IT Brief Canada - Technology news for CIOs & IT decision-makers
Canada
Jamf launches AI governance for Mac fleets in enterprises

Jamf launches AI governance for Mac fleets in enterprises

Fri, 19th Jun 2026 (Today)
Sean Mitchell
SEAN MITCHELL Publisher

Jamf is launching AI Governance for Mac, aimed at IT and security teams managing Apple device fleets.

Built into Jamf for Mac, the feature lets administrators discover AI tools, apply policy controls, and produce audit-ready reporting for managed Macs.

Initial support covers Claude Code, Claude Desktop, and OpenAI Codex. The service monitors supported AI platforms for new or updated controls so organisations can keep governance policies current as AI products change.

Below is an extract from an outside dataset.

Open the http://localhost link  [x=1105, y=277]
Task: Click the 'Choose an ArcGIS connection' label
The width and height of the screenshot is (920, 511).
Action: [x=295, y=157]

The launch reflects a broader push by technology suppliers to address the spread of AI applications inside companies, particularly when tools run directly on employee devices rather than through centrally managed web services. On Macs using Apple Silicon, Jamf argued that native AI applications and background processes can be difficult for existing network proxies and cross-platform endpoint tools to fully observe or control.

Jamf's approach uses the device management layer administrators already rely on in macOS. This lets teams deploy configuration settings directly to endpoints without requiring a separate discovery agent, instead drawing on telemetry from Jamf Protect.

Three areas

The product is structured around visibility, control, and governance. In practice, that means identifying AI applications, agents, and large language model runtimes across a fleet, setting rules on which tools are allowed, and creating reports for executives and security teams.

Administrators will be able to apply different security settings to different user groups. Jamf also outlined three default policy postures: Maximum Security, Balanced, and Developer-friendly.

Governance functions also include compatibility with security information and event management systems and support for companies reporting against existing compliance frameworks.

Beth Tschida, Chief Executive Officer at Jamf, outlined the company's view of the challenge facing enterprise customers.

"AI adoption across the enterprise is moving faster than existing technology policies can keep up," said Beth Tschida, Chief Executive Officer, Jamf. "Organisations need governance that matches the way AI tools actually operate on Mac. This means visibility into what's running, policy controls enforced directly on the endpoint, and reporting that helps security teams demonstrate compliance. Our AI Governance capability delivers that natively from the same platform customers already trust to manage and secure Apple devices."

Market pressure

Jamf linked the launch to rising concern over unsanctioned AI use in workplaces and the challenge of applying security and compliance rules consistently as employees adopt coding assistants, desktop AI tools, and other agents.

It cited findings from its own survey saying organisations with deeply integrated AI are 40% more likely to report an incident than those still in the exploration stage. Jamf presented that as evidence that AI governance is becoming an operational issue rather than a longer-term planning matter.

Industry analysts are also tracking increased spending in this area. Jamf cited Gartner figures forecasting that spending on AI governance will reach USD $492 million in 2026 and exceed USD $1 billion by 2030, as organisations reassess tools and strategies around regulatory and operational risk.

Another Gartner assessment highlighted the security angle more directly, saying cybersecurity leaders need to identify both approved and unapproved AI agents, apply controls to each, and prepare incident response plans for related risks.

Apple focus

The release underlines Jamf's strategy of concentrating on Apple management and security rather than offering a broad cross-platform product. It said no existing tool combines mobile device management authority, detailed AI configuration coverage, and a workflow that converts governance policy into macOS settings for vendors' AI products.

That focus may appeal to larger organisations standardised on Macs, especially in development teams where command-line tools and desktop-based AI assistants are increasingly part of day-to-day work. These environments can create blind spots for security teams when software is installed locally and operates outside browser-based controls.

Jamf said it manages and secures more than 35 million devices for over 78,000 organisations in 100 countries.